Dimissioni da prefetto e partenza da Roma
Aleph e Urbe scrissero delle pagine di storia gloriosa durante la mia permanenza a Roma e io in qualità di protagonista mi sentivo attivamente partecipe di tutti e due i progetti che oltretutto onoravano la nostra biblioteca portandola in primo piano tra le biblioteche pontificie per la sua intraprendenza e la sua esemplarità. Ma i tarli della gelosia e della invidia o qualche altro fattore stavano erodendo le radici della rigogliosa pianta e veniva deciso di interromperne la crescita. Nonostante io continuassi a fare il mio dovere con dedizione, convinzione ed entusiasmo, mi accorsi della progressiva freddezza del Rettore succeduto a don Giannatelli.

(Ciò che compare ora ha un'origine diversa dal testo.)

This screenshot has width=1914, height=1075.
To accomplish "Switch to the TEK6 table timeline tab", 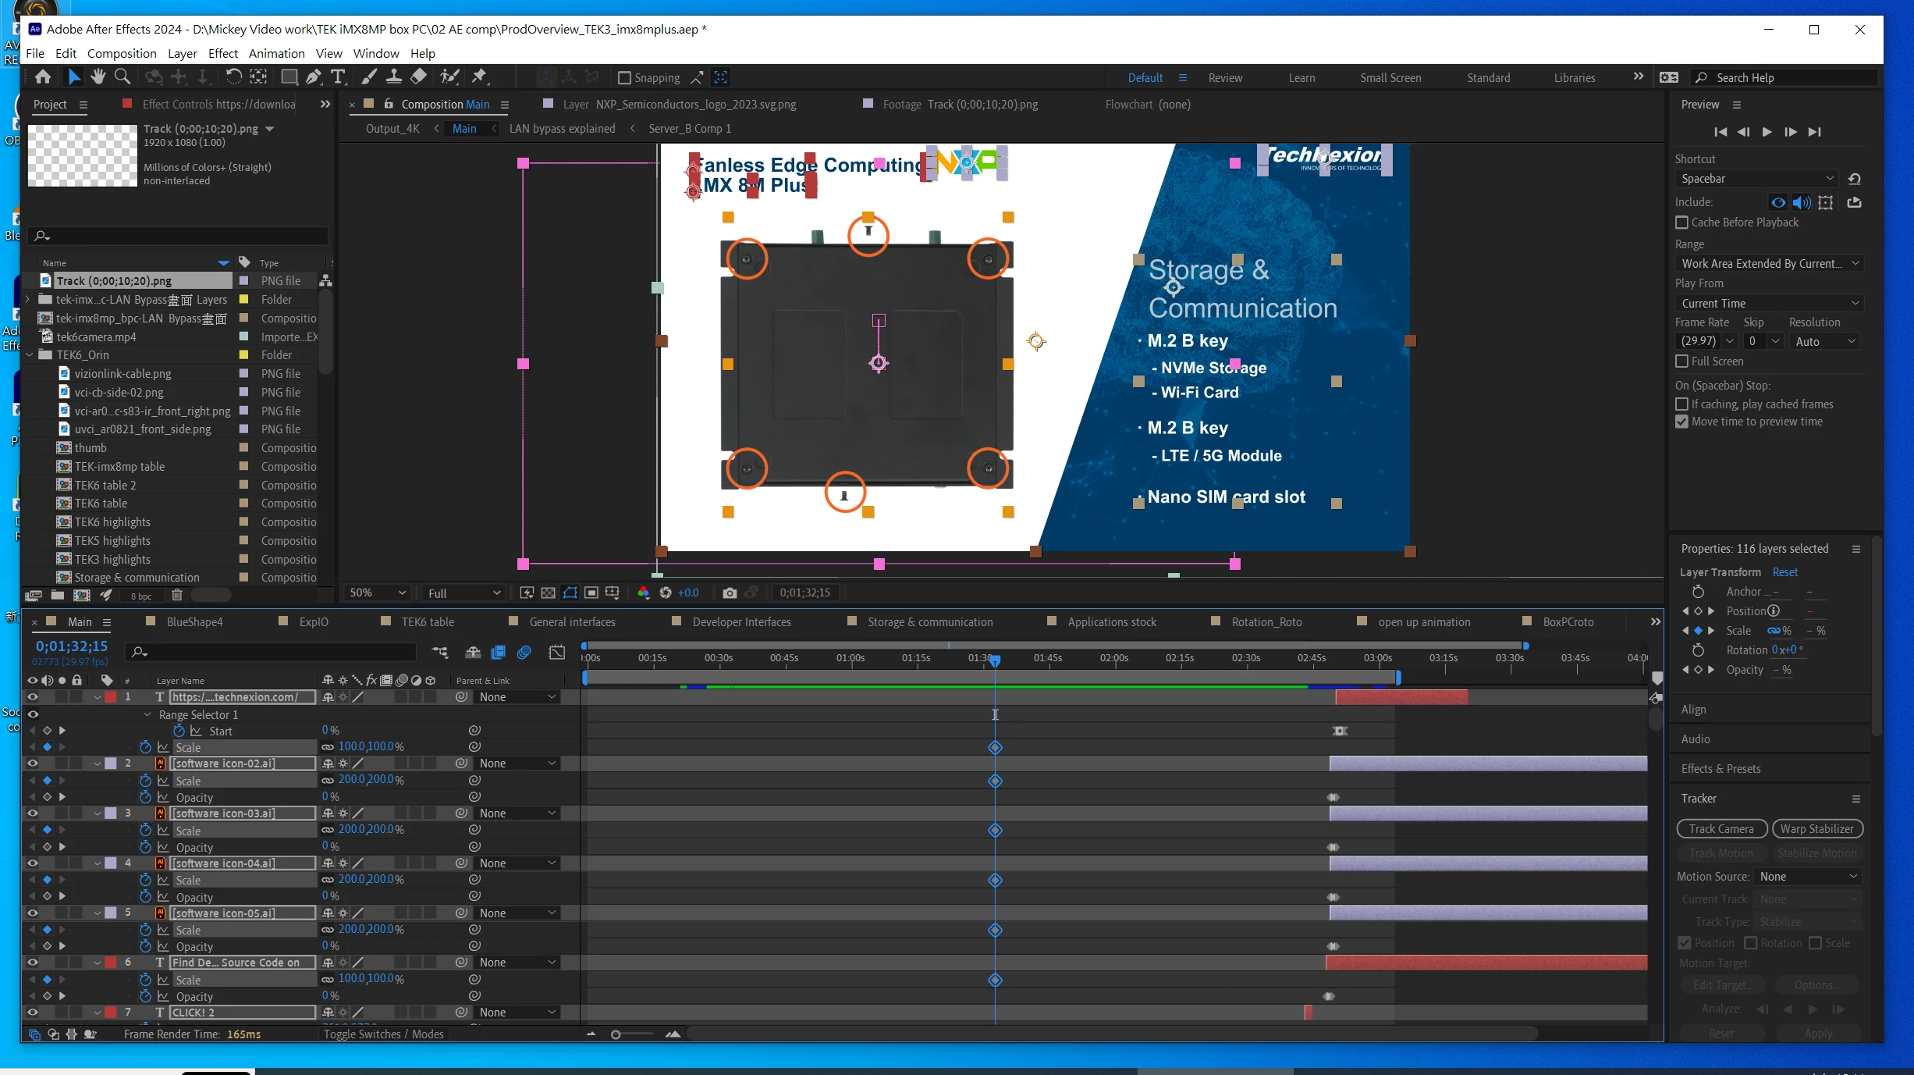I will point(427,622).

Mi venivano fatte delle richieste assurde, come la stampa delle schede, diventata ormai un lavoro inutile e superfluo, visto che la scheda bibliografica nel computer offriva informazioni 20 volte maggiori rispetto alla scheda cartacea.
Mi veniva negato l’acquisto di nuove attrezzature tecniche come il lettore multiplo di CD-Rom con il quale avevo progettato di poter estendere notevolmente il campo delle ricerche offrendo l’accesso a varie bibliografie nazionali. Avevo infatti partecipato a Milano ad un Corso specializzato di aggiornamento professionale riguardante “Il recupero dell’informazione e le nuove tecnologie” Basi di dati e CD-Rom, Milano, 16-17-18 maggio 1989, organizzato dalla Editrice Bibliografica.
Qualche anno dopo partecipai anche ad un altro convegno: La rete CD-ROM in biblioteca: dalla teoria alla pratica. Roma 3 novembre 1993 organizzato dalla DEA e dall’AIB. ero sempre più convinto che, come biblioteca, dovevamo fare un passo avanti. Mi sembrava ovvio che la nostra biblioteca non volesse restare indietro di fronte al progresso che si stava imponendo. Ma mi illudevo.
Il primo shock fu l’esclusione repentina, fatta in maniera disumana, alla vigilia di Natale, di tutti i collaboratori temporanei che portavano avanti l’importante lavoro di catalogazione e di inserimento nel computer. Il motivo fu la pretesa di un collaboratore che voleva essere assunto a tutti i costi minacciando di rivolgersi ai sindacati per sostenere le sue ragioni. Nessuno dei suoi 22 colleghi si unì alla sua richiesta, ma la minaccia fece scattare la paura provocando la decisione di allontanare tutti in una maniera poco umana e cristiana. Riuniti tutti i collaboratori per gli auguri alla vigilia di Natale, dovetti dare l’annuncio “Dopo le vacanze di Natale nessuno doveva più presentarsi”. Incomprensioni e accuse ingiuste avevano creato attorno a me diffidenza e ostilità. Fino ad oggi non sono riuscito a sapere i veri motivi di queste tragiche decisioni. Mancava la comunicazione e il rettore si rifiutava di darmi udienza e di accettare un dialogo aperto con i nostri collaboratori. Fece imporre da un consulente esterno la creazione di una cooperativa (denominata poi “L’Araba Fenice“) che raccolse meno di un terzo dei lavoratori precedenti. L’impostazione della cooperativa risultò inoltre molto più costosa e meno efficiente.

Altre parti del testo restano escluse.